Print media isn't losing money because of comic strips. The lack of advertising revenue reflects the economy and the quality of journalism. Columnist Harold Meyerson details how owner Sam Zell destroyed the Chicago Tribune.
During his first year in journalism, Zell has visited the city rooms and Washington bureaus of a number of Trib publications to deliver obscenity-laced warnings and threats to employees that whatever it was they were doing, it wasn't working. There was too much coverage of world and national affairs, he told Times writers and editors; readers don't want that stuff. Last week, the company decreed that its 12 papers would have to cut by 500 the number of pages they devoted every week to news, features and editorials, until the ratio of pages devoted to copy and pages devoted to advertising was a nice, even 1 to 1. At the Times, that would mean eliminating 82 pages a week.
Corporate owners placed less stock in quality and failed to keep up with the internet revolution. Rupert Murdoch made a mistake ending the Wall Street Journal's online subscription service. Given the WSJ away for free is financially foolish.
Tas wrote about a deal to blog for a media company. Disclosure: I am the blogger ("someone else who the semi-big media site wanted to blog for them") that was negotiating the deal. I don't have anything to add to Tas's post. Except that I stand by everything Tas wrote.
Word of advise to bloggers: want to find out if a media company is being straight. Ask for them to start detailing payment and copyright issues in writing. If they stall (which was my experience) then it is best to move on.
Side note: we won't name the media company. So don't ask.
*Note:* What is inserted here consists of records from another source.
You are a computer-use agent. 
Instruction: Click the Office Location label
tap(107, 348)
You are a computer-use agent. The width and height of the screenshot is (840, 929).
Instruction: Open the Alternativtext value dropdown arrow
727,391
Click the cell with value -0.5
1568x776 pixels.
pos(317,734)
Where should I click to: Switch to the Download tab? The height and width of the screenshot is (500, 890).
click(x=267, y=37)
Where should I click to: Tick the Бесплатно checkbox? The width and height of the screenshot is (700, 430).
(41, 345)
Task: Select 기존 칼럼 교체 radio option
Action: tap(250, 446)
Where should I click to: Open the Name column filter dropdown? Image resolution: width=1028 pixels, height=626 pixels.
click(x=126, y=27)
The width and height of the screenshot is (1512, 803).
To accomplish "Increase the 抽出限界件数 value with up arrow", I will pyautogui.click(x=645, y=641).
Update: At one point, the deal was for the media company to host Pushing Rope. My goal was to recruit other progressive bloggers and make PR like AlterNet Peek. At a meeting, I mentioned Talking Points Memo and Daily Kos get ad revenue from political activist organizations. The web editor declared, "We aren't interested in Daily Kos or Talking Points Memo ad revenue!" A media company looking for more internet revenue told me they weren't interested in the ad market of two of the most profitable blogs in America. It took all my willpower not to laugh.